The Americans are often guilty of seeing bigger as better and biggest as best.

Perhaps size brings a sense of comfort, a security that something only becomes giant because it was worth the effort to make it that way.

For a while, too, rugby coaches everywhere, including New Zealand, were into the bigger is better philosophy and there was a kind of nuclear arms race going on to build super-sized halfbacks.

The late 1990s were all about the Spice Girls, Oasis, Bill Clinton most definitely not having sexual relations with that woman, Quentin Tarantino movies, some nonsense about a millennium bug bringing planes crashing out of the sky, the death of Princess Diana and blokes the size of loose forwards playing at halfback.


And just as it didn't matter that the Spice Girls couldn't really sing, nor did anyone seem to mind that some of the halfbacks being regularly picked couldn't really pass.

They weren't there so much for their distribution, but for their ability to cause havoc around the fringes and players such as Joost van der Westhuizen and Scotland's Gary Armstrong were stunningly good at it.

What we had was tough, muscular men wearing No 9 but playing like a No 8 and for a decade, maybe longer, this bigger is better thinking dominated.

It was an era tailor-made for the combative Justin Marshall who was a significantly better distributor than he was ever given credit for, but whose key strengths were his running game, defensive clout and as he matured, an incredible tactical awareness and ability to dictate play.

Marshall made an indelible footprint in All Blacks' history as a result of being in possession of a skills portfolio that allowed the team to play the style of rugby at the pace they wanted between 1996 and 2005.

* Tasks to carry out *
A) According to the rugby passage, between which years did Justin Marshall's skills let the All Blacks play at the pace they wanted?
B) Can you summarize the rugby passage in two sentences?
C) From the rugby passage, extract the text between "Marshall made an" and "1996 and 2005.", inclusive.
The data after this passage isn't needed.

* Dataset excerpts *

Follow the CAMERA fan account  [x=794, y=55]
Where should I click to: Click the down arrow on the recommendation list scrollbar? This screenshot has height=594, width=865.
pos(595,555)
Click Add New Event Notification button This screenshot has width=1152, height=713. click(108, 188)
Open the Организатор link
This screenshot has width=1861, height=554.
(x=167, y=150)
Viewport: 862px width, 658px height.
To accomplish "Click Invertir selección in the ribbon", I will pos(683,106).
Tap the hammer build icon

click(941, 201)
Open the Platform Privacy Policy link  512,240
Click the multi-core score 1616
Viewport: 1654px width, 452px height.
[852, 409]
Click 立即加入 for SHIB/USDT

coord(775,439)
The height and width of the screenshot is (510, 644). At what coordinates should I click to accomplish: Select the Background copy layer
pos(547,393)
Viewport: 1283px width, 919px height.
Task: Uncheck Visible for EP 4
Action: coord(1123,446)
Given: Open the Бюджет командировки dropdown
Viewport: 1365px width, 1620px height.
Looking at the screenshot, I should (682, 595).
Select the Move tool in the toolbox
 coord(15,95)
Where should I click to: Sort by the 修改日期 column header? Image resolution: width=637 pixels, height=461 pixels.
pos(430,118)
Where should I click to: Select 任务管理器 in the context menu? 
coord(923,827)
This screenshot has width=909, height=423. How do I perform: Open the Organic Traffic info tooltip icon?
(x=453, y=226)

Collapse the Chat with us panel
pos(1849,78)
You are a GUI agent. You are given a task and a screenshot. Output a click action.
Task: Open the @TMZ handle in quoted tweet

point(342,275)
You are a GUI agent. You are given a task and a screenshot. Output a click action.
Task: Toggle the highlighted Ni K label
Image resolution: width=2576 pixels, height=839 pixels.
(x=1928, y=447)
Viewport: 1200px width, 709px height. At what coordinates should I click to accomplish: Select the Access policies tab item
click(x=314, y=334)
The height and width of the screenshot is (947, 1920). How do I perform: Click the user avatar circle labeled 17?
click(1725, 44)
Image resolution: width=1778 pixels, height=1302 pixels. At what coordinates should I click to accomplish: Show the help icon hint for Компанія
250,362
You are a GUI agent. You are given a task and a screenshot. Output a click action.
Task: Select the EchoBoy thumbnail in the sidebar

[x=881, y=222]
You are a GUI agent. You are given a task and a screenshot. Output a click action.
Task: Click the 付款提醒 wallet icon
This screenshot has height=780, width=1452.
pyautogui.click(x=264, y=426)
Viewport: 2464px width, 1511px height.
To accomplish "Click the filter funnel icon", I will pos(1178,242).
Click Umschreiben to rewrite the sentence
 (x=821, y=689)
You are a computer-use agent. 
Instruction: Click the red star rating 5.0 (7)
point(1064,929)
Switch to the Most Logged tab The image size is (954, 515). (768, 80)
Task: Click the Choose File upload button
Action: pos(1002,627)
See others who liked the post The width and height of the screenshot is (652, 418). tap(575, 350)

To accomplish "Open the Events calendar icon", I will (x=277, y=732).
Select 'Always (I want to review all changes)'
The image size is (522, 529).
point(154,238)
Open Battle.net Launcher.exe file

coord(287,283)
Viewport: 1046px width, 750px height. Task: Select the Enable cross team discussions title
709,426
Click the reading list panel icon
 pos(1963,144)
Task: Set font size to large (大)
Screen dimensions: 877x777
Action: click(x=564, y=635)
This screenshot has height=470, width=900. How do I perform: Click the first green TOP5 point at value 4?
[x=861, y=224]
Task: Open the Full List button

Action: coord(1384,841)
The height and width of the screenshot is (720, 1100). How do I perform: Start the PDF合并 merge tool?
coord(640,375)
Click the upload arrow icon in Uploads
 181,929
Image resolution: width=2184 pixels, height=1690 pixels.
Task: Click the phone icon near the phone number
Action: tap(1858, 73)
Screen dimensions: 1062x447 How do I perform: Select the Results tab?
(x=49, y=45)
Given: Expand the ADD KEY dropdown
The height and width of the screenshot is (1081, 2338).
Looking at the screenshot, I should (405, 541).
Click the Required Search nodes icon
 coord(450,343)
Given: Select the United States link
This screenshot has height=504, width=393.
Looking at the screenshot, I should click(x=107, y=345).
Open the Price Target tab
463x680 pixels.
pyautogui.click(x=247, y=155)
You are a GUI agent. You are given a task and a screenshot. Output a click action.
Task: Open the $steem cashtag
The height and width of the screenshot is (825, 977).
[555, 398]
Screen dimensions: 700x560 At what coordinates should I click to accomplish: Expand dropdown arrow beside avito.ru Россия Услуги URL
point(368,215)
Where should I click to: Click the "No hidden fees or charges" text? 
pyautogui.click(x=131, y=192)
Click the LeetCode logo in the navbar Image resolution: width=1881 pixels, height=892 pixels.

* Response list *
A) Between 1996 and 2005.

B) For a decade or more, rugby coaches, including those in New Zealand, favored big, muscular halfbacks picked more for causing havoc around the fringes than for passing. That era suited Justin Marshall, whose running game, defensive clout and tactical awareness let the All Blacks play at the pace they wanted between 1996 and 2005.

C)
Marshall made an indelible footprint in All Blacks' history as a result of being in possession of a skills portfolio that allowed the team to play the style of rugby at the pace they wanted between 1996 and 2005.